Genome wide interaction study of genetic variants associated with lung function decline

Abstract

Some genetic variants are associated with lung function decline and chronic obstructive pulmonary disease (COPD), but functional studies are necessary to confirm causality. We investigated the genetic susceptibility-associated lung function decline with or without COPD, using data from a community-based cohort (N = 8554). A genome-wide interaction study was conducted to identify the association between genetic variants and pulmonary function, and the way variants relate to lung impairment in accordance with smoking status and amount was examined. We further used a linear mixed model to examine the association and interaction to time effect. We found annual mean FEV1 declines of 41.7 mL for men and 33.4 mL for women, and the annual rate of decline in FEV1 was the fastest for current smokers. We also found a previously identified locus near FAM13A, the most significant SNPs from the results of two likelihood ratio tests for FEV1/FVC (P = 1.56 × 10−10). These selected SNPs were located in the upstream region of FAM13A on chromosome 4 and had similar minor allele frequencies (MAFs). Furthermore, we found that certain SNPs tended to have lower FEV1/FVC values, and lung function decreased much faster with time interactions.
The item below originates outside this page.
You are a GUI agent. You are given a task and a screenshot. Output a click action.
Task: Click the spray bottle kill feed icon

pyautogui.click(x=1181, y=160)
The SNP most associated with lung function decline was the rs75679995 SNP on chromosome 7, and those SNPs located within the TAD of the DNAH11 region and the eQTL of rs9991425 revealed a higher expression of MFAP3L and AADAT genes (P = 2.28 × 10−7 and 2.01 × 10−6, respectively). This is the first study to investigate gene–time interactions in lung function decline as a risk factor for COPD in the Korean population. In addition to replicating previously known signals for FAM13A, we identified two genomic regions (DNAH11, AADAT) that are potentially involved in gene–environment interactions, warranting further investigation to confirm their roles. © The Author(s) 2025.